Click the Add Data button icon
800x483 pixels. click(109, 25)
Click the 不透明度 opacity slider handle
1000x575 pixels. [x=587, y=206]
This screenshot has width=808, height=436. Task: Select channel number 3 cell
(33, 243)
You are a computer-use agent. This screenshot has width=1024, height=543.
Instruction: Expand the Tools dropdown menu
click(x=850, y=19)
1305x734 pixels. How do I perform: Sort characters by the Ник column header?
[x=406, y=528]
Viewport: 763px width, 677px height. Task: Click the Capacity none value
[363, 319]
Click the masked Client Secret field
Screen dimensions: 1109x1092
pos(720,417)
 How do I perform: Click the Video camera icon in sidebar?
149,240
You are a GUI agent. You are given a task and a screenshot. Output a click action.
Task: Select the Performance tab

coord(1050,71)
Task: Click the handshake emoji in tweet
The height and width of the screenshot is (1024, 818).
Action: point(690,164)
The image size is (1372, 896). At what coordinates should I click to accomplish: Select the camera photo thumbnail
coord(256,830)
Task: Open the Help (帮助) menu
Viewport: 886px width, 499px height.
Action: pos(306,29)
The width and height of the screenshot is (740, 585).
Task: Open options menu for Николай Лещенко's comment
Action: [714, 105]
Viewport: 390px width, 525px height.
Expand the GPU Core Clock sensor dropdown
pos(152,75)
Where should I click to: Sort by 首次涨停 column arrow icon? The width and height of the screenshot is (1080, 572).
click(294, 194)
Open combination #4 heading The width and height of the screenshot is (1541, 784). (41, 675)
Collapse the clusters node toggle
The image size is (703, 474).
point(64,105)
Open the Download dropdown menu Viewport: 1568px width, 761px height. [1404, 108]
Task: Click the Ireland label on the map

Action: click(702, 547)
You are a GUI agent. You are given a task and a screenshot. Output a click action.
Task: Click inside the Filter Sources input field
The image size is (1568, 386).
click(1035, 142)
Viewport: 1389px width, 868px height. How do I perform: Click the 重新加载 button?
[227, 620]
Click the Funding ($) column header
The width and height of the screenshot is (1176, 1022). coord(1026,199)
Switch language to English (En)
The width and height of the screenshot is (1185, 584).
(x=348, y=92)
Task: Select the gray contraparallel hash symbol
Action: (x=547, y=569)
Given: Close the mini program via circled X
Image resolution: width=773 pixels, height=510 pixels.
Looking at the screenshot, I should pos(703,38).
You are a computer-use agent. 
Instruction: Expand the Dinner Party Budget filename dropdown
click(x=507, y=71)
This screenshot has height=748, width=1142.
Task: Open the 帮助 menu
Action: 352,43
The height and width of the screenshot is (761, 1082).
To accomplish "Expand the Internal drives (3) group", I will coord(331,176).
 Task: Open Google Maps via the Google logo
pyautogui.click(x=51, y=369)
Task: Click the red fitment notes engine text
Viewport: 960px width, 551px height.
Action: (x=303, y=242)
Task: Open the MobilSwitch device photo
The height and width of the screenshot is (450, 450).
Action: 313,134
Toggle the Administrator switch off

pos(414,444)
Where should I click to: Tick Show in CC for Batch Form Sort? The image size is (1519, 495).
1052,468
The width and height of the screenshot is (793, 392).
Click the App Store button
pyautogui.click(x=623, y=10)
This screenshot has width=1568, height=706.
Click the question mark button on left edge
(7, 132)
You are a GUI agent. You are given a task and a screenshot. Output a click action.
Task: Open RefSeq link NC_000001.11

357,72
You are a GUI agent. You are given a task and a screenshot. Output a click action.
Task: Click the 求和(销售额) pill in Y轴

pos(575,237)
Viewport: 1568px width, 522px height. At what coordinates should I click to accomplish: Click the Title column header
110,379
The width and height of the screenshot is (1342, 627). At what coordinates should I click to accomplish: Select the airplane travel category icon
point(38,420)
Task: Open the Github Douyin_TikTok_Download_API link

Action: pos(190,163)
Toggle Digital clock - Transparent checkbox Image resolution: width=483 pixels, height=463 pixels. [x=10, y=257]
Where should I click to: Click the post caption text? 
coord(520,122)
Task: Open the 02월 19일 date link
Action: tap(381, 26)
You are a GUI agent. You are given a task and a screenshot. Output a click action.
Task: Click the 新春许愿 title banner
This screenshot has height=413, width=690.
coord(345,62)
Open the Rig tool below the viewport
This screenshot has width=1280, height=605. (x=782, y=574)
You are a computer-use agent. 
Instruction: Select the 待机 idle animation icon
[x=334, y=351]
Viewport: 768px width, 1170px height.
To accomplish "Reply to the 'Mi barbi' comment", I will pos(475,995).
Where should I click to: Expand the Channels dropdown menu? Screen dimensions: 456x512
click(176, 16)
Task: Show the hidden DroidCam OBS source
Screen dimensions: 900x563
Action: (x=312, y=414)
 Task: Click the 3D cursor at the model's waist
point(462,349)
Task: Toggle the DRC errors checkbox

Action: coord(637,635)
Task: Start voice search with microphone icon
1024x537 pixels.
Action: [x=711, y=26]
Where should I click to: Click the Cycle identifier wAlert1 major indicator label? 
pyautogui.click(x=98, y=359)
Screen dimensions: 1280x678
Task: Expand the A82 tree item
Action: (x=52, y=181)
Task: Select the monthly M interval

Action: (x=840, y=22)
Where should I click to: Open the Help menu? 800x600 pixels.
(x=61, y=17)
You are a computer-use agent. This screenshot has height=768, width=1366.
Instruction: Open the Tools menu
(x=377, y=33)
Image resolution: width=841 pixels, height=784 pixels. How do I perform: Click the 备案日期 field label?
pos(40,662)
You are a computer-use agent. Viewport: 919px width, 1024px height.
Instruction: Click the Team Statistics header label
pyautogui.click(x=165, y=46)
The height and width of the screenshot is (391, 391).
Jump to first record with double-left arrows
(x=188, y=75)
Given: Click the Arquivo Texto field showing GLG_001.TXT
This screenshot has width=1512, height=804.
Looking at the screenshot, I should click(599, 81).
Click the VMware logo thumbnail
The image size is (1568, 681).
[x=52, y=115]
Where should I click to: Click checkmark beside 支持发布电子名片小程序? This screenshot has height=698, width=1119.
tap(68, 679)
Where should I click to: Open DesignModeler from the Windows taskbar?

####

* **Brief**: For every line in the material above that holds the string "will", add one to a count; state only the final count.

* **Output for this task**: 2